• BRIEF 1
In the news report on maternity services at the Shrewsbury and Telford trust, who is leading the independent review?
• BRIEF 2
Pick up the news report on the Shrewsbury and Telford maternity review after its last sentence and extend it.

• GIVEN PASSAGE

>>

Media captionJack Burn died hours after being born at Princess Royal Hospital in Telford

An NHS trust at the centre of concerns over its maternity services has been asked to hand over hundreds of records to regulators, BBC News has learned.

The Shrewsbury and Telford trust will have to provide details over almost two decades of all stillbirths, maternal and neonatal deaths and significant harm in maternity services.

Health Secretary Matt Hancock said “all potential cases” should be looked at.

The trust has always said it would cooperate fully with a review.

The ongoing independent review of maternity services at the Shrewsbury and Telford trust was ordered by the former health secretary Jeremy Hunt last year.

Mr Hancock said: “The investigation that has been set up can range as wide as needed to make sure that we get to the bottom of what happened, that families can find out what happened, and that we can learn the lessons from it.

“We’ve got to get to the truth.”

Image copyright
Tasha Turner

Image caption

Tasha Turner and partner Jacob’s baby Esmai died in 2013 at Royal Shrewsbury Hospital

Two families who both lost a child through errors by the trust had written to Mr Hunt raising concerns about 23 incidents.

Since then, scores of other families have come forward to allege they too were failed.

The BBC reported last week that more than 100 cases were now being considered by the independent review, which is being led by experienced midwife Donna Ockenden.

<<

• DATA SHOWN
>>

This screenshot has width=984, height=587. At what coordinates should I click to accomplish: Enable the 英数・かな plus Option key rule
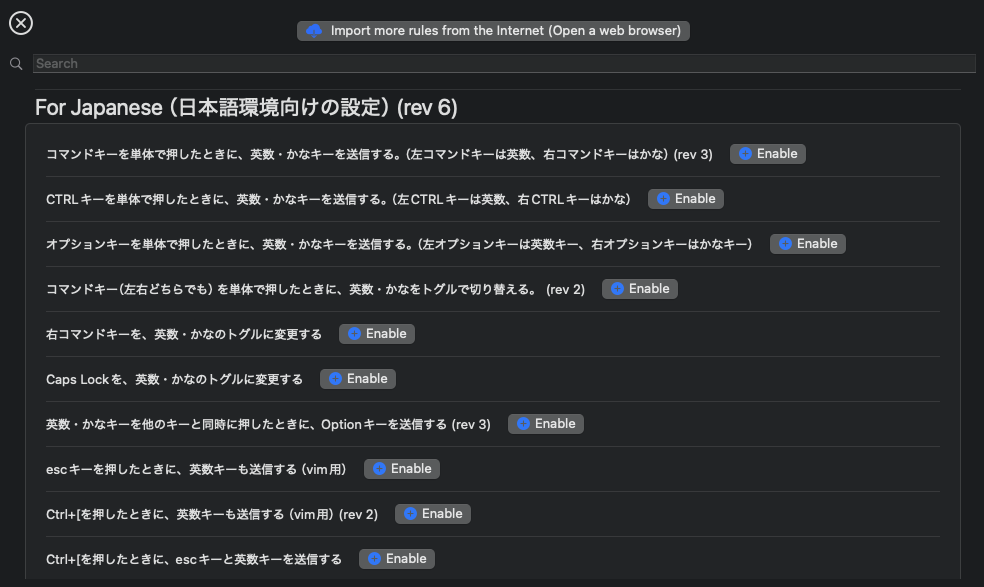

<<

• EXERCISE RESPONSE 1
The experienced midwife Donna Ockenden.

• EXERCISE RESPONSE 2
The regulator, NHS Improvement, has now told the BBC that it has extended the review. In a statement, it said the trust would be required to provide a list of maternity incidents between 1998 and 2017.

Its records will be matched up with the names of those families who have come forward.

For any cases that the trust has not investigated, the regulator said “these will be referred back to trust”.

It added: “Our focus is still to do this properly and thoroughly as that will enable the greatest learning and is what those affected deserve.”

It also emerged last week that another regulator, the Care Quality Commission (CQC), has identified problems with current services, particularly the way in which the trust cares for women deemed to have a high-risk pregnancy.

The trust has maintained it was cooperating fully with the independent review.

It said it was also working with the CQC over its ongoing concern and it insisted its maternity services were safe.

The trust will hold a board meeting later at which its maternity services will be discussed.